Although, all those times she talked to me, she always mentioned how if ANYONE reported anything, she'd kill herself, and she even told me the many ways she would. She would also threaten me and told about how she'll cut and she'll cut more and more till the day she's dead, and she won't care.
My goal was to save her from that. I didn't want her to kill herself over some stupid person that hurt her. I didn't want that person to feel as if they had the power over her. As if they "won," because if she was dead, then who would know what happened to her?
So, people say, I did the right thing. But... I don't think I did. She never would have committed suicide. She's afraid of death. She's scared to even cut too deep. I let my fear and the persuasion of my mother get in my head and report everything that I knew (that she told me) that happened to her. I have proof of it all too.

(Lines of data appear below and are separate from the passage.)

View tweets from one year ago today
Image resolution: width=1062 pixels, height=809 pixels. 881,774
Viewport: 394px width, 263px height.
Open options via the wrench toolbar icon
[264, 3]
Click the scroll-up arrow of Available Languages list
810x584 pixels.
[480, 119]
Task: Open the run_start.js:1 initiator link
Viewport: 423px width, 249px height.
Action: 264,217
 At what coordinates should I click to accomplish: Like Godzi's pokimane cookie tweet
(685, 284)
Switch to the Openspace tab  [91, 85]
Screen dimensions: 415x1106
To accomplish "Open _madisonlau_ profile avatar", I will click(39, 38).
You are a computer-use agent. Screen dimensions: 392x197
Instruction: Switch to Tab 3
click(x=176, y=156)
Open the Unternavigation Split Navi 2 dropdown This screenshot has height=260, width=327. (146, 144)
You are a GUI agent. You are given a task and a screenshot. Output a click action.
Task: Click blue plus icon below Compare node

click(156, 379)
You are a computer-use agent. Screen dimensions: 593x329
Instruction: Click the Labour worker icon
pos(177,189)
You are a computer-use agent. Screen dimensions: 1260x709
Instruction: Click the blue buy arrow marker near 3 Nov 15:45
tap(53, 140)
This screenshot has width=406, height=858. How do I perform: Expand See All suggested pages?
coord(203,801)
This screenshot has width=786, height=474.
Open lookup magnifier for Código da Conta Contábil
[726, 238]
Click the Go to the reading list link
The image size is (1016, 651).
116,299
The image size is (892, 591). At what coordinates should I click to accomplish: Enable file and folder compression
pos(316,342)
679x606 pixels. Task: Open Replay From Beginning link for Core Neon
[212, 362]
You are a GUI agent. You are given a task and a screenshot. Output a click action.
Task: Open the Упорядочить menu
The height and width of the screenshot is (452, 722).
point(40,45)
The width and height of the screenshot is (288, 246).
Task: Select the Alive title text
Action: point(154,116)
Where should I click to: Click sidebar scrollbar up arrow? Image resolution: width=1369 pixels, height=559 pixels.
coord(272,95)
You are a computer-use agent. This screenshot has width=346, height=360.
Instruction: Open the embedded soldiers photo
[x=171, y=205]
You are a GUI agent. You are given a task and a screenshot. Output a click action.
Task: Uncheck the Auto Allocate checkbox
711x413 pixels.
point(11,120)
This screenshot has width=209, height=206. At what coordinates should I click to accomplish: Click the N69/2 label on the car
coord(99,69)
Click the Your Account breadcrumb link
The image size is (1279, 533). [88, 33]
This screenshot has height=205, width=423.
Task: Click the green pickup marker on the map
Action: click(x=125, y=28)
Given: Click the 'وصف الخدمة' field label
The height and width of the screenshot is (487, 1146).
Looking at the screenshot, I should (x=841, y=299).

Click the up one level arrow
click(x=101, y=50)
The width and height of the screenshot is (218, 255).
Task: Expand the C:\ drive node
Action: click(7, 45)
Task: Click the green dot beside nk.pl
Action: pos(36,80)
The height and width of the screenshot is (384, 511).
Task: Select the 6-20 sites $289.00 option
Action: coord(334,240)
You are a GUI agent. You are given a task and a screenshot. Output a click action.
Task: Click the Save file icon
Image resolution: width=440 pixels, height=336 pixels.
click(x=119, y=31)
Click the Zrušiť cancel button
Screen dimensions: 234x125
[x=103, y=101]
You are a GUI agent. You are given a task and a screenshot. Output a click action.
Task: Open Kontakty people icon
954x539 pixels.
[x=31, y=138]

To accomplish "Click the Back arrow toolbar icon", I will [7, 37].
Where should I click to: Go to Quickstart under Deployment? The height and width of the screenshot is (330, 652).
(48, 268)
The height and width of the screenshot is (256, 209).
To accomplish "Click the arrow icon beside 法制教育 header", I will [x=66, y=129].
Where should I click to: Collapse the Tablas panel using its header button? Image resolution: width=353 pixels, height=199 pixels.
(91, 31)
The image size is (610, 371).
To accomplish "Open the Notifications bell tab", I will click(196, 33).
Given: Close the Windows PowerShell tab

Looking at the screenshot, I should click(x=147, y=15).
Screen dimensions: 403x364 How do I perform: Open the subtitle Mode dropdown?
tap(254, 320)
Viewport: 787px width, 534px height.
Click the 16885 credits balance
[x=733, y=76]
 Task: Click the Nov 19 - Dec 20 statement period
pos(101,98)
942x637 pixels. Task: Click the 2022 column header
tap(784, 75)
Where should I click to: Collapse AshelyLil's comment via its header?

After seeing the end of choice B, A would've been better. At least she would've still had a friend who she could trust. But instead, I decided to ruin that too. Not only is the police doing nothing, but she can't talk to me. She hates me, her family hates her, her abuser is pissed off (probably will abuse her again - they live in the same house), and she lost her phone and any contact with people other than school.
I understand I should be looking at a different perspective and seeing that reporting was the best thing. But... it wasn't. Maybe for most cases, it is. But this one... no, it wasn't.
I ruined everything. Any relationship, trust, hope, belief she had with her family, is now gone. And if anything happens to her now or in the future, I'm responsible.